The proposal, included in the Finance Bill 2025-26, has sparked heated debate during a session of the Senate Standing Committee on Finance.
Langrial argued that FBR’s assumption of arrest powers under the Code of Criminal Procedure (CrPC) is justified, citing global precedent. “There is no country in the world where tax officers are not permitted to make arrests for tax fraud,” he stated. Drawing comparisons with India and Bangladesh, he noted that their tax authorities are already empowered with similar tools.
Presenting alarming figures to underscore the rationale for the proposed powers, Langrial revealed that Pakistan’s top 1% of households are responsible for evading taxes worth Rs1,233 billion, while the top 5% collectively evaded Rs1,611 billion. In contrast, the remaining 95% of the workforce evaded only Rs140 billion, he said. Pakistan’s total workforce stands at around 67 million.
The FBR chairman’s remarks were made in the context of the government’s ambitious Rs17.57 trillion federal budget for the fiscal year 2025-26, which targets 4.2% GDP growth. Finance Minister Muhammad Aurangzeb earlier set a tax revenue goal of Rs14.131 trillion — an 18.7% increase from the current year — with Rs8.206 trillion earmarked for provincial transfers.
Non-tax revenue is projected at Rs5.147 trillion, while federal net revenue stands at Rs11.072 trillion. The largest portion of expenditure, Rs8.207 trillion, will go to debt servicing.
Langrial also pushed for economic reforms beyond taxation, urging the Senate to consider removing protective import tariffs that encourage inefficiencies and promote nepotism in corporate appointments. “Protectionism has led to unqualified individuals becoming CEOs through political and economic patronage,” he said.
However, the proposed arrest powers were met with strong resistance from lawmakers across party lines. Senator Anusha Rahman of the ruling PML-N questioned the legality and fairness of the proposal, arguing that tax matters should not be criminalized based solely on intent. “FBR has removed CrPC and assumed such powers. How can someone be arrested for intent?” she asked.
Senator Farooq H. Naek of the PPP also criticized the move, calling the proposed powers “draconian,” while PTI’s Senator Shibli Faraz warned that Pakistan risked becoming a police state if such authority was granted to tax officials.

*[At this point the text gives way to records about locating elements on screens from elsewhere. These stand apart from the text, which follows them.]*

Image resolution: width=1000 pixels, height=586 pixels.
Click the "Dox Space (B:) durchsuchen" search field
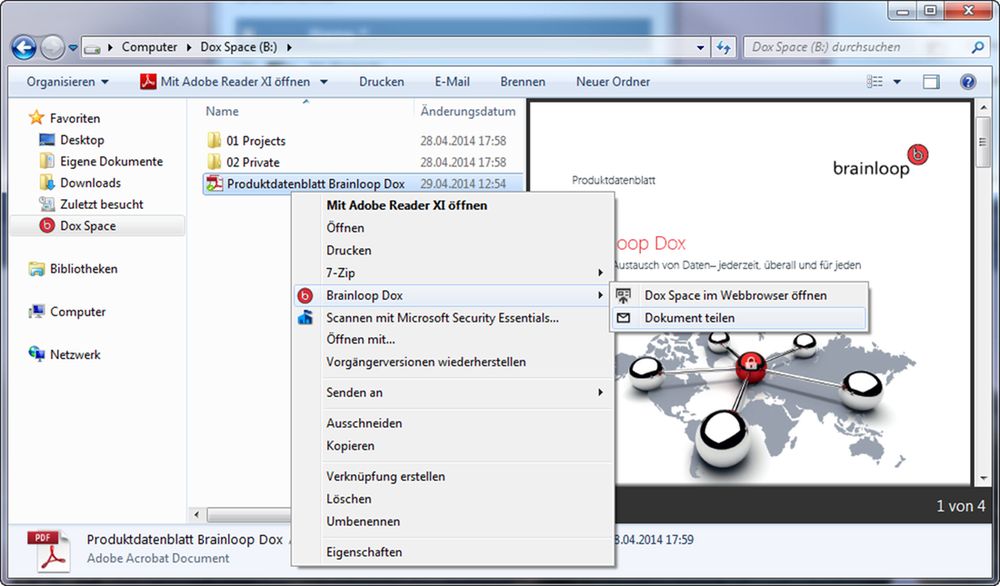click(x=860, y=46)
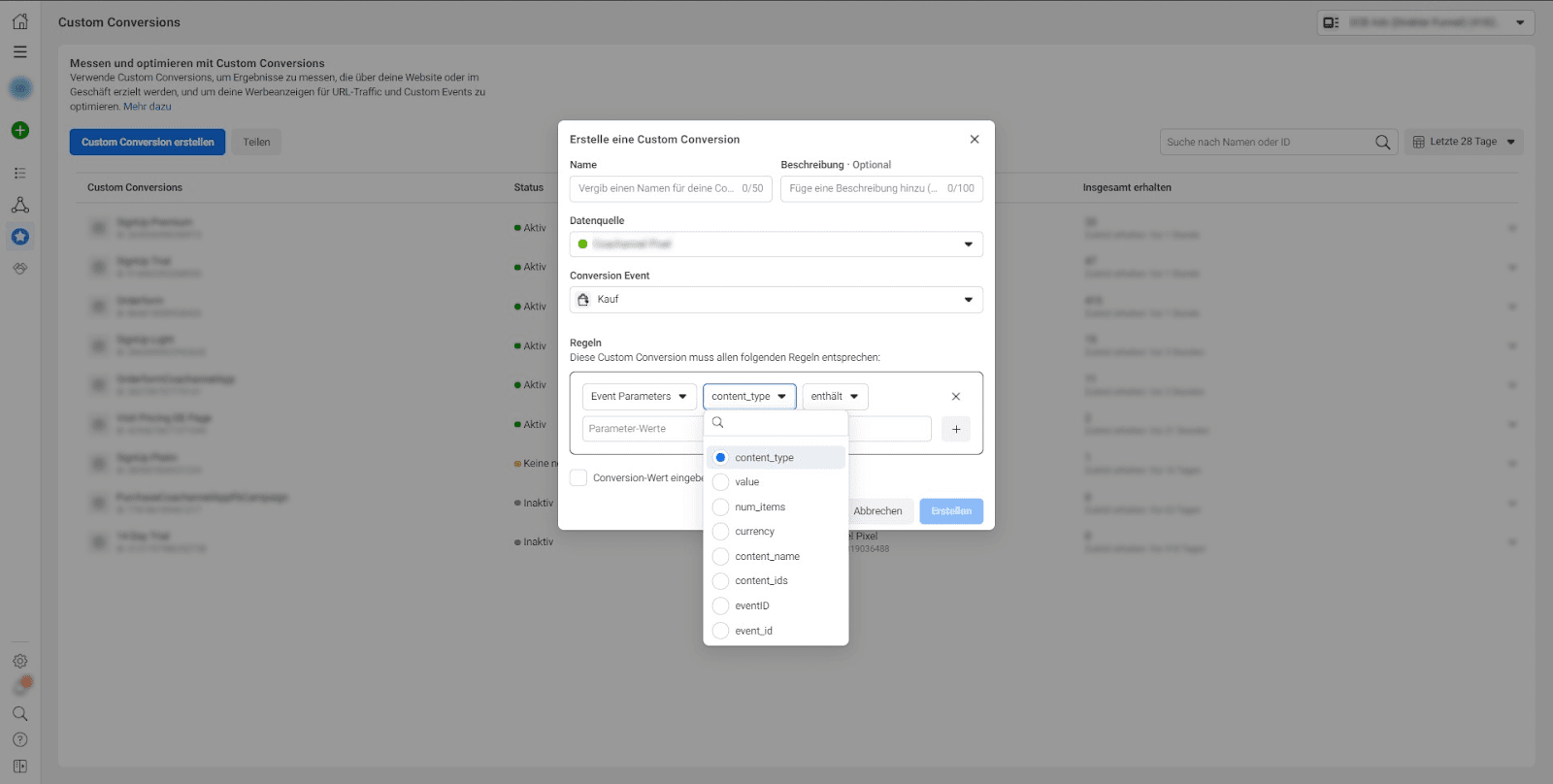
Task: Expand the Datenquelle dropdown
Action: pos(776,245)
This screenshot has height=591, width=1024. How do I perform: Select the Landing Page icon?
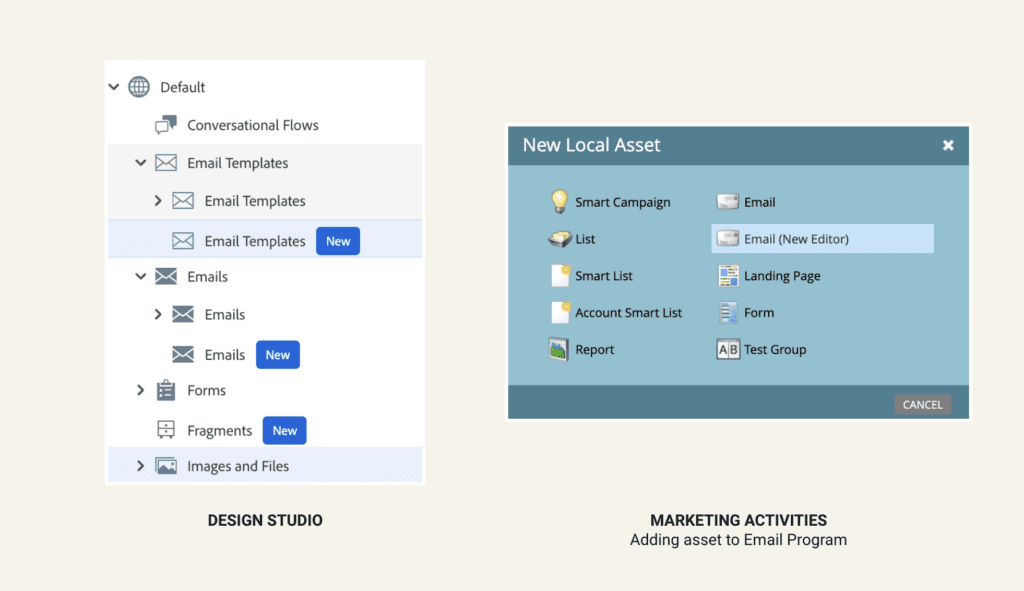[x=728, y=276]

The Senate panel continued to review other aspects of the Finance Bill 2025-26. It recommended removing the 18% general sales tax (GST) on imported solar panels and raising the minimum monthly wage from Rs37,000 to Rs40,000.
The session also touched on the FBR’s role in enforcing the Anti-Money Laundering (AML) Act. Lawmakers voiced concerns over the issuance of AML-related notices to approximately 250 companies. Senator Naek suggested that future AML notices should require approval from the finance minister and FBR chairman to avoid misuse.
Finance Minister Aurangzeb acknowledged these concerns, stating that the government would reassess the FBR’s powers under the AML law. A proposal to establish a new Directorate General of Intelligence and Risk Management (Customs) under the Finance Bill was also discussed. This new entity would be empowered to act under the AML framework and investigate smuggling and vehicle fraud.
One clause, Section 187A, introduces a presumption that vehicles with tampered or altered chassis numbers would be treated as smuggled and subject to confiscation — even if registered with a motor vehicle authority. This provision prompted further debate on FBR’s expanding enforcement powers.
Senator Rahman reiterated the need for caution, stating that giving broad arrest powers to FBR could set a dangerous precedent and erode public trust in the tax system.